Dosimetric study on photon optimization algorithm and progressive resolution optimization algorithm in volumetric modulated arc therapy plan for nasopharyngeal carcinoma(PDF)
《中国医学物理学杂志》[ISSN:1005-202X/CN:44-1351/R]
- Issue:
- 2019年第8期
- Page:
- 872-876
- Research Field:
- 医学放射物理
- Publishing date:
Info
- Title:
- Dosimetric study on photon optimization algorithm and progressive resolution optimization algorithm in volumetric modulated arc therapy plan for nasopharyngeal carcinoma
- Author(s):
- LIU Zhibin; SHI Jinping; ZHANG Liwen; XIE Qiuying; TENG Jianjian; LI Yinghui
- Department of Radiation Oncology, Cancer Center, the First People’s Hospital of Foshan (Affiliated Foshan Hospital of Sun Yat-sen University), Foshan 528000, China
- Keywords:
- Keywords: nasopharyngeal carcinoma; volumetric modulated arc therapy; photon optimization algorithm; progressive resolution optimization; dosimetric analysis
- PACS:
- R811.1;R739.6;R312
- DOI:
- DOI:10.3969/j.issn.1005-202X.2019.08.002
- Abstract:
- Abstract: Objective To compare the dosimetric differences between photon optimization (PO) algorithm and progressive resolution optimization (PRO) algorithm of Eclipse planning system in volumetric modulated arc therapy plan for nasopharyngeal carcinoma. Methods The CT images of 20 patients who were treated with radiotherapy for nasopharyngeal carcinoma were imported into the planning system, and then target areas and organs-at-risk were delineated.

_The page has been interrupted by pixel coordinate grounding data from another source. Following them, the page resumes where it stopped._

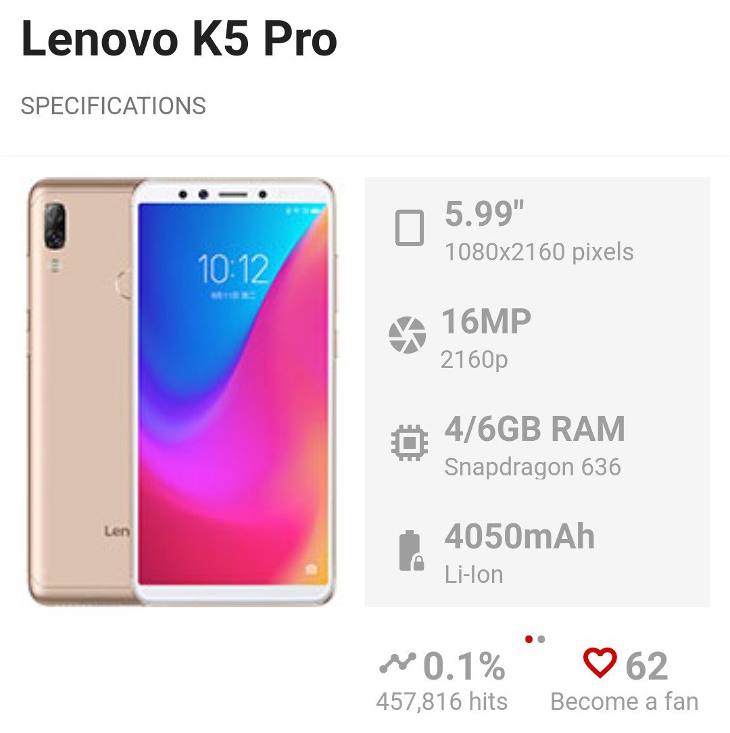The image size is (730, 733).
Task: Click the SPECIFICATIONS label
Action: point(113,105)
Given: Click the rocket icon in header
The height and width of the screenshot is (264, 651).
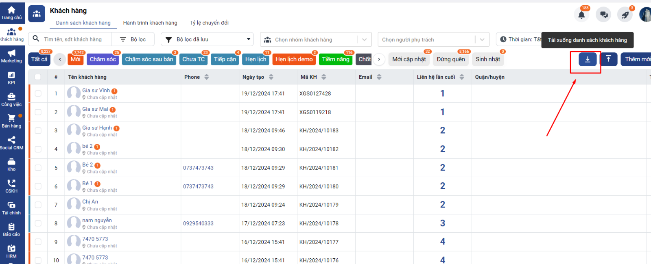Looking at the screenshot, I should pos(625,15).
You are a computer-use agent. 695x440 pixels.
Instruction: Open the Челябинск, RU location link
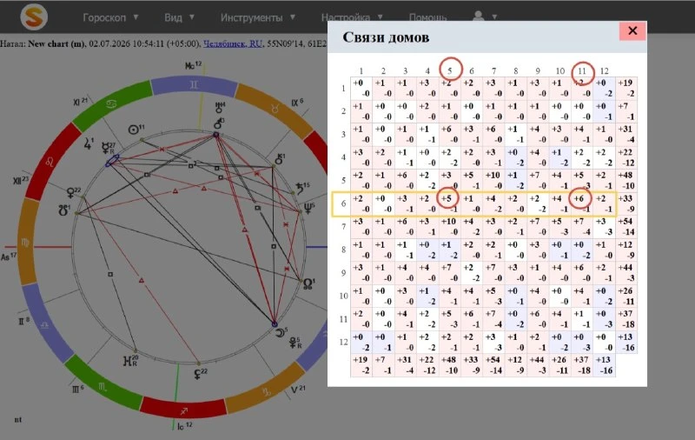(232, 43)
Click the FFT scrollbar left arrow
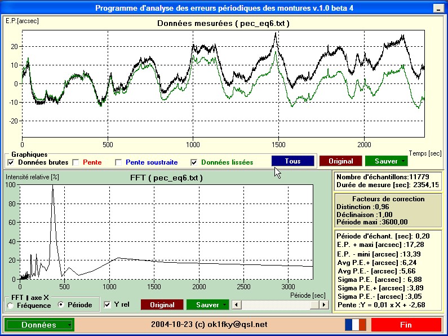The image size is (448, 336). click(x=236, y=305)
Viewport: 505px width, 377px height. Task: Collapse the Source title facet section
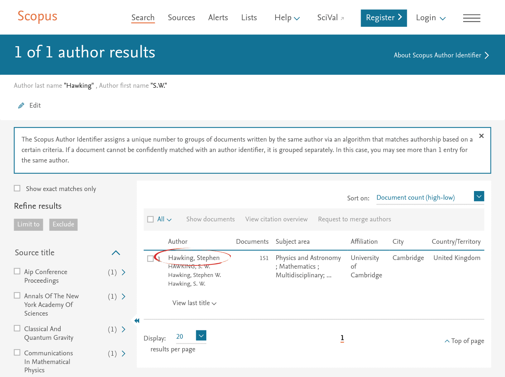pyautogui.click(x=115, y=253)
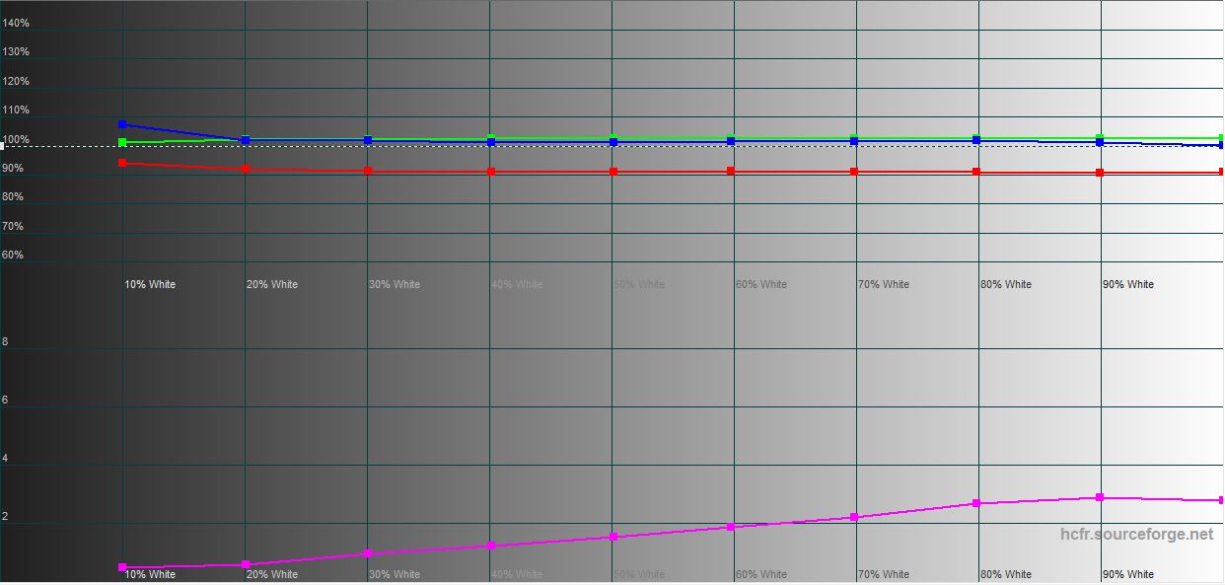The height and width of the screenshot is (585, 1225).
Task: Click the 140% label on the vertical axis
Action: (16, 23)
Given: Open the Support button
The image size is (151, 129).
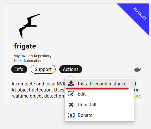Looking at the screenshot, I should click(43, 69).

Two different RapidArc plans were generated with different algorithm, namely PO algorithm and PRO algorithm. The dosimetric distributions, monitor units, gamma passing rates and optimization time of the two kinds for treatment plans were compared. Results No significant difference was found between PO plan and PRO plan in the D2%, Dmean, D98%, target coverage, conformity index and homogeneity index of PGTVnx (P>0.05). However, the D98% and Dmean of PGTVnd, PTV1 and PTV2 in PO plan were higher than those in PRO plan (P<0.05). There was no statistical difference between two plans in the doses of bilateral lenses, bilateral parotid glands, bilateral temporal lobes and bilateral optic nerves (P>0.05). Compared with those in PO plan, the D1% and Dmean of brainstem, D1% of spinal cord and Dmean of larynx were lower in PRO plan, with statistical differences (P<0.05). The gamma passing rates of both two plans met treatment requirements, and the gamma passing rates (3 mm/3% and 2 mm/3%) of PO were (99.13±0.81)% and (97.77±1.31)%, respectively, superior to (98.62±0.84)% and (96.84±1.31)% of PRO plan. Moreover, the average monitor units of PRO plan were increased to 1.13 times of that of PO plan (P=0.000), and the average optimization time was 1.66 times of that of PO plan (P=0.000). Conclusion Both of PO plan and PRO plan can qualify clinical requirements. PO plan is advantageous in the dose distribution of target area, but PRO plan has more advantages in the protection of brainstem, spinal cord and larynx. PO algorithm is recommended for volumetric modulated arc therapy plan for nasopharyngeal carcinoma, because the plan generated by PO algorithm can greatly reduce monitor units and shorten optimization time.